KANDAHAR, Afghanistan -- The massive security breach that allowed the Taliban to spirit more than 480 Afghan inmates out of southern Afghanistan's largest prison must have involved inside collaborators, the Justice Ministry said yesterday, as security forces worked to recapture the escaped convicts.

Prison officials discovered early Monday morning that the inmates, nearly all of them Taliban militants, were missing from their cells, and then found the tunnel through which they appeared to have made their getaway.

The Taliban said the prison break was five months in the making, with diggers starting the tunnel from under a nearby house while they arranged for inmates to get keys so that they could open their cells on the night of the escape.

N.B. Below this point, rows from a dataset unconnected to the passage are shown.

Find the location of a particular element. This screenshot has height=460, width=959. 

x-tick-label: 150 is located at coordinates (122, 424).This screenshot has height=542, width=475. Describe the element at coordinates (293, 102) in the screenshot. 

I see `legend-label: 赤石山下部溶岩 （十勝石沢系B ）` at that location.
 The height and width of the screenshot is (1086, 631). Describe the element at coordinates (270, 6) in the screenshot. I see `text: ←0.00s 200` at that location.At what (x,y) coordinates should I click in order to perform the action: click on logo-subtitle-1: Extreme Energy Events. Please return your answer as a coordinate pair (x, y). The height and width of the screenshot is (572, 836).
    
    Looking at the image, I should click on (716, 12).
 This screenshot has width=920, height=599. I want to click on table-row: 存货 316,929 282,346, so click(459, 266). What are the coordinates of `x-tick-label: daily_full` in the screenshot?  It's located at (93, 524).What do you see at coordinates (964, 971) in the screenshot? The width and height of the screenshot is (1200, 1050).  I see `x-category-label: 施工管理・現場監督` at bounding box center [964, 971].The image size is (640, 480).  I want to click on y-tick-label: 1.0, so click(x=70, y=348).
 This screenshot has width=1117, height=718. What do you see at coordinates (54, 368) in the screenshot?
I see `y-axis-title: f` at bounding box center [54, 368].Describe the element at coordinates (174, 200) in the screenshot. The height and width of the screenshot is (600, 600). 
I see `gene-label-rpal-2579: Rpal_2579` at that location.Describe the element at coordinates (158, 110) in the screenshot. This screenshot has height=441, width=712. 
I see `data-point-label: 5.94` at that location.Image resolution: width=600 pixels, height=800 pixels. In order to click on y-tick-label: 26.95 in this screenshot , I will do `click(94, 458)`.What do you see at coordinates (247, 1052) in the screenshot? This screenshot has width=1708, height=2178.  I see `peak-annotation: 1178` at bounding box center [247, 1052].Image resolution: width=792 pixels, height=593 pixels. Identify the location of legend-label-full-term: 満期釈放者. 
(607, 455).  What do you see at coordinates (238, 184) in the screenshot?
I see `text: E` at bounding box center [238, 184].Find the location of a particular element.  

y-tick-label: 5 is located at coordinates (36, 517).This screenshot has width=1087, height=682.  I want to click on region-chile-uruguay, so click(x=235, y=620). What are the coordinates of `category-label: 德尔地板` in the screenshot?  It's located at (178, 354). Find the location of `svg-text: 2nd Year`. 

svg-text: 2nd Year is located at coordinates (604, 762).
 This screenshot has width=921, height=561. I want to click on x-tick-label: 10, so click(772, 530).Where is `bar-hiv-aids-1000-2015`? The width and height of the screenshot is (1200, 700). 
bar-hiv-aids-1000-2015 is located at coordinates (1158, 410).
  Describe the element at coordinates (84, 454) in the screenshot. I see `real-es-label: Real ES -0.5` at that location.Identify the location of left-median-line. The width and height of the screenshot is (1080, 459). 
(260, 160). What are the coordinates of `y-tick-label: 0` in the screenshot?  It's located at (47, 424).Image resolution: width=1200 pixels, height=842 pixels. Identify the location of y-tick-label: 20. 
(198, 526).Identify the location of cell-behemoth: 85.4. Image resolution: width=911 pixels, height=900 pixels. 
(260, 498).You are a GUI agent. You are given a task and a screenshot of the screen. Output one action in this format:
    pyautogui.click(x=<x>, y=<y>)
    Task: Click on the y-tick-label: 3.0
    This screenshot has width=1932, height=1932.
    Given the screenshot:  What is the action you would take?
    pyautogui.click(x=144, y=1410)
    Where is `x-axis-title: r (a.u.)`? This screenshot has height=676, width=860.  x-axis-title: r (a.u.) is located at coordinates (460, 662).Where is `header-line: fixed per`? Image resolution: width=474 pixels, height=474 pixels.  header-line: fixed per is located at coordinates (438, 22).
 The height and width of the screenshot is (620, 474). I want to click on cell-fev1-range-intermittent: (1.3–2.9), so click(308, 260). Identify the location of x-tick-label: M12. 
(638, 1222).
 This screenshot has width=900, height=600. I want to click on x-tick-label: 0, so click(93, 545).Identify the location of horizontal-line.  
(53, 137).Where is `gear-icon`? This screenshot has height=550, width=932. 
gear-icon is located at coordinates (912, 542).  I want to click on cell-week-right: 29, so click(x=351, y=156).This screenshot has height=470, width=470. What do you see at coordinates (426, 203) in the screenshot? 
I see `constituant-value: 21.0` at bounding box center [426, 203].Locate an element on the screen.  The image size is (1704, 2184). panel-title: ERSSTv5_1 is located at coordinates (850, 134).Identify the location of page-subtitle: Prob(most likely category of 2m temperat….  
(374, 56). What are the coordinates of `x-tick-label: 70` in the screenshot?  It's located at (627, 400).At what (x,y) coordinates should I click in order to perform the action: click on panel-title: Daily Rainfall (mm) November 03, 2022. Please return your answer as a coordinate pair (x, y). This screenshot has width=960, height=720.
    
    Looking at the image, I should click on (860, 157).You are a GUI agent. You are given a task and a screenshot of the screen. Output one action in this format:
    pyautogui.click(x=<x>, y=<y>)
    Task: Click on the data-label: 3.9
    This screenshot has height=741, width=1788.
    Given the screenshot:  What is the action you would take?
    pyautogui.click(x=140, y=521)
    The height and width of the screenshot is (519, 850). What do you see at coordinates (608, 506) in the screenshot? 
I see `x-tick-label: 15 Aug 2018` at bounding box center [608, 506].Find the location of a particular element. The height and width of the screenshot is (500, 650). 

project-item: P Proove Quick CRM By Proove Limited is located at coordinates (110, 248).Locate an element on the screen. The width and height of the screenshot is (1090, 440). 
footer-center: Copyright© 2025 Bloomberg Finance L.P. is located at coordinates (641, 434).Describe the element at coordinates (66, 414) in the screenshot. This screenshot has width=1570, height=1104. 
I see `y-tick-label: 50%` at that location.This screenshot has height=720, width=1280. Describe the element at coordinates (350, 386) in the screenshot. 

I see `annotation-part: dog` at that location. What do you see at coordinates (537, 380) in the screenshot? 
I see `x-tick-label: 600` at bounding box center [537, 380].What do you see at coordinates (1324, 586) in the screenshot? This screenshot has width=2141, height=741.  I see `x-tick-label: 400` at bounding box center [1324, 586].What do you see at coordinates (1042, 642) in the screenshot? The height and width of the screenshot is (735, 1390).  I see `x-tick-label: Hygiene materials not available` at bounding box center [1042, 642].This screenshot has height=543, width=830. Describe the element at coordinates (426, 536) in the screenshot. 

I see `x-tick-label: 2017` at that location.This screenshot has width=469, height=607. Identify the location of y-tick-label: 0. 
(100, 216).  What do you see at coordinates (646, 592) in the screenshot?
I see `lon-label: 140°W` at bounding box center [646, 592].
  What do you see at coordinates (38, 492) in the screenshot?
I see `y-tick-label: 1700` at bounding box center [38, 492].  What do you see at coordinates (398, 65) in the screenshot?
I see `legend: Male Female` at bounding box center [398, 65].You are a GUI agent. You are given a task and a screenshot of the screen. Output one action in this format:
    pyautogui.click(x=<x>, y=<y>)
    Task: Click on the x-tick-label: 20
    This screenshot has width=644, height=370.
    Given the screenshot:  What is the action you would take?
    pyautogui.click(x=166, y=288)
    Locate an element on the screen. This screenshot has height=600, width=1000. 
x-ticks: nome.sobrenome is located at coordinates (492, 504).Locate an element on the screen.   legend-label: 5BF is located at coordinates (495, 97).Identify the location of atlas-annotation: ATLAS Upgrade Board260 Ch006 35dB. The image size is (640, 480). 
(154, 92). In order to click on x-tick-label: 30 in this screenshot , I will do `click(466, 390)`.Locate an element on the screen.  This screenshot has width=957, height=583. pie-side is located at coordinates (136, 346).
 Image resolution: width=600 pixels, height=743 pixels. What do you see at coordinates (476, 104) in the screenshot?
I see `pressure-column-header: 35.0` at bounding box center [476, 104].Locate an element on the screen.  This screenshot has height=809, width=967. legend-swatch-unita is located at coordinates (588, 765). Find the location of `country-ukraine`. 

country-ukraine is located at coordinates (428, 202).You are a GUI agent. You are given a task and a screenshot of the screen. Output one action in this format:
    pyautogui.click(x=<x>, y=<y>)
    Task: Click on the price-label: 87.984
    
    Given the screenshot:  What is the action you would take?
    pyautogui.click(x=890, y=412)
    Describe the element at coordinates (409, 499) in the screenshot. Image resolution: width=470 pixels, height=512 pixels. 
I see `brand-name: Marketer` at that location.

Government officials started to piece through the details of the escape Tuesday and place blame. Justice Minister Habibullah Ghalib sent a formal letter to President Hamid Karzai, acknowledging that prison officials or guards probably acted as accomplices but also saying that Afghan and international security forces should have detected the plot.

"The escape of all the prisoners from one tunnel . . . shows that collaborators inside the prison somehow provided an opportunity," Ghalib said in the letter.

He noted, however, that Afghan police searched the compound from which the tunnel originated about 2 1/2 months before the prison break, and he said that Canadian and American forces have been responsible for security improvements to the prison. A full investigation is under way.

An intelligence officer who is involved in the investigation, Gen. Tahir Mohmand, said that they had warned prison officials a number of times recently that they had reports that the Taliban were planning some sort of operation involving the prison.

"We had some clues that the Taliban were busy in some kind of plan to get their prisoners out," he said.